Edit the items below by replacing "GUI agent" with "interface assistant" wherever it occurs, leaving all other text unchanged.
-- Start of Record extracts --
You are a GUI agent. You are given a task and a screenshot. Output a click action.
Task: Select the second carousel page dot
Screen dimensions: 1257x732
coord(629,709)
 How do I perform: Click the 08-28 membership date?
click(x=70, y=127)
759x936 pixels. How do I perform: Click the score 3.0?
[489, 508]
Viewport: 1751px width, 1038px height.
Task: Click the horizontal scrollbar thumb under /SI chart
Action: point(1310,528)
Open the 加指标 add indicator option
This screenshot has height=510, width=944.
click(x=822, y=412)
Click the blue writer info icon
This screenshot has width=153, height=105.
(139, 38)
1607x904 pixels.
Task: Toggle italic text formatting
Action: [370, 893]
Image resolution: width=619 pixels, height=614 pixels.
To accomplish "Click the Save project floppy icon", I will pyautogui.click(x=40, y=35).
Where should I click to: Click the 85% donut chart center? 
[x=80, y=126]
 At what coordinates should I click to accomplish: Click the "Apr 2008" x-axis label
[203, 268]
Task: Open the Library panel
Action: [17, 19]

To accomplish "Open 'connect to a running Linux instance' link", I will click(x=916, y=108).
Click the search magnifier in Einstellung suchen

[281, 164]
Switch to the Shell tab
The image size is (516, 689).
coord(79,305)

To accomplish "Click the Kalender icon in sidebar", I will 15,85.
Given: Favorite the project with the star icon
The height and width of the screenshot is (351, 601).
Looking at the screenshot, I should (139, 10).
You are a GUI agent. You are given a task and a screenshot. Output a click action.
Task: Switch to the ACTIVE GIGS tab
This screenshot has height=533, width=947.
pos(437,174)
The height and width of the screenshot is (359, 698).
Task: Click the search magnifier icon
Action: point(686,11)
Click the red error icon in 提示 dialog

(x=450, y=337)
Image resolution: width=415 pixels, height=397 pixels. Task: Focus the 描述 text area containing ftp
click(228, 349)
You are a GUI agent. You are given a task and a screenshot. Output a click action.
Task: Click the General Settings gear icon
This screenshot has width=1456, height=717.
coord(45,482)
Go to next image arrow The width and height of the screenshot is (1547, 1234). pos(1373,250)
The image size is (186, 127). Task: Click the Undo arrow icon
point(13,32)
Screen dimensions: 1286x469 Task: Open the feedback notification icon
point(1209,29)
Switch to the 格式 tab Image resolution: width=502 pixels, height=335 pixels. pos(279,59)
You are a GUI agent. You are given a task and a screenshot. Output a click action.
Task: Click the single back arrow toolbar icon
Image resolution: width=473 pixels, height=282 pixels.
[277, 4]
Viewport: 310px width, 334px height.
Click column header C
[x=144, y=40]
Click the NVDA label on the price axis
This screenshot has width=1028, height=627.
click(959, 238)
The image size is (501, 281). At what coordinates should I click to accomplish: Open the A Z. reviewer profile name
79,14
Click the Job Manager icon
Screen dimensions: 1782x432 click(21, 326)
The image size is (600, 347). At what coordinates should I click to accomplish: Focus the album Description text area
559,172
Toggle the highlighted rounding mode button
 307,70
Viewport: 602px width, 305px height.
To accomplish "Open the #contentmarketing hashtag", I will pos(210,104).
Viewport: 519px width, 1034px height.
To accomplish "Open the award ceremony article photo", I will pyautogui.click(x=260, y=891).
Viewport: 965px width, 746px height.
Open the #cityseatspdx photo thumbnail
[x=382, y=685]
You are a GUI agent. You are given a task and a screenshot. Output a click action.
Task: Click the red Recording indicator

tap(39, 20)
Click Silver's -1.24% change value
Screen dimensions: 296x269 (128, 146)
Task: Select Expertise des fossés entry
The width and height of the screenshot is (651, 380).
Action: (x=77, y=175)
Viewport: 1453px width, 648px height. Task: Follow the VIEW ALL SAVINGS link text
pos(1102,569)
-- End of Record extracts --
Answer to the task
You are a interface assistant. You are given a task and a screenshot. Output a click action.
Task: Select the second carousel page dot
Screen dimensions: 1257x732
coord(629,709)
 How do I perform: Click the 08-28 membership date?
click(x=70, y=127)
759x936 pixels. How do I perform: Click the score 3.0?
[489, 508]
Viewport: 1751px width, 1038px height.
Task: Click the horizontal scrollbar thumb under /SI chart
Action: point(1310,528)
Open the 加指标 add indicator option
This screenshot has height=510, width=944.
click(x=822, y=412)
Click the blue writer info icon
This screenshot has width=153, height=105.
(139, 38)
1607x904 pixels.
Task: Toggle italic text formatting
Action: [370, 893]
Image resolution: width=619 pixels, height=614 pixels.
To accomplish "Click the Save project floppy icon", I will pyautogui.click(x=40, y=35).
Where should I click to: Click the 85% donut chart center? 
[x=80, y=126]
 At what coordinates should I click to accomplish: Click the "Apr 2008" x-axis label
[203, 268]
Task: Open the Library panel
Action: [17, 19]

To accomplish "Open 'connect to a running Linux instance' link", I will click(x=916, y=108).
Click the search magnifier in Einstellung suchen

[281, 164]
Switch to the Shell tab
The image size is (516, 689).
coord(79,305)

To accomplish "Click the Kalender icon in sidebar", I will 15,85.
Given: Favorite the project with the star icon
The height and width of the screenshot is (351, 601).
Looking at the screenshot, I should (139, 10).
You are a interface assistant. You are given a task and a screenshot. Output a click action.
Task: Switch to the ACTIVE GIGS tab
This screenshot has height=533, width=947.
pos(437,174)
The height and width of the screenshot is (359, 698).
Task: Click the search magnifier icon
Action: point(686,11)
Click the red error icon in 提示 dialog

(x=450, y=337)
Image resolution: width=415 pixels, height=397 pixels. Task: Focus the 描述 text area containing ftp
click(228, 349)
You are a interface assistant. You are given a task and a screenshot. Output a click action.
Task: Click the General Settings gear icon
This screenshot has width=1456, height=717.
coord(45,482)
Go to next image arrow The width and height of the screenshot is (1547, 1234). pos(1373,250)
The image size is (186, 127). Task: Click the Undo arrow icon
point(13,32)
Screen dimensions: 1286x469 Task: Open the feedback notification icon
point(1209,29)
Switch to the 格式 tab Image resolution: width=502 pixels, height=335 pixels. pos(279,59)
You are a interface assistant. You are given a task and a screenshot. Output a click action.
Task: Click the single back arrow toolbar icon
Image resolution: width=473 pixels, height=282 pixels.
[277, 4]
Viewport: 310px width, 334px height.
Click column header C
[x=144, y=40]
Click the NVDA label on the price axis
This screenshot has width=1028, height=627.
click(959, 238)
The image size is (501, 281). At what coordinates should I click to accomplish: Open the A Z. reviewer profile name
79,14
Click the Job Manager icon
Screen dimensions: 1782x432 click(21, 326)
The image size is (600, 347). At what coordinates should I click to accomplish: Focus the album Description text area
559,172
Toggle the highlighted rounding mode button
 307,70
Viewport: 602px width, 305px height.
To accomplish "Open the #contentmarketing hashtag", I will pos(210,104).
Viewport: 519px width, 1034px height.
To accomplish "Open the award ceremony article photo", I will pyautogui.click(x=260, y=891).
Viewport: 965px width, 746px height.
Open the #cityseatspdx photo thumbnail
[x=382, y=685]
You are a interface assistant. You are given a task and a screenshot. Output a click action.
Task: Click the red Recording indicator

tap(39, 20)
Click Silver's -1.24% change value
Screen dimensions: 296x269 (128, 146)
Task: Select Expertise des fossés entry
The width and height of the screenshot is (651, 380).
Action: (x=77, y=175)
Viewport: 1453px width, 648px height. Task: Follow the VIEW ALL SAVINGS link text
pos(1102,569)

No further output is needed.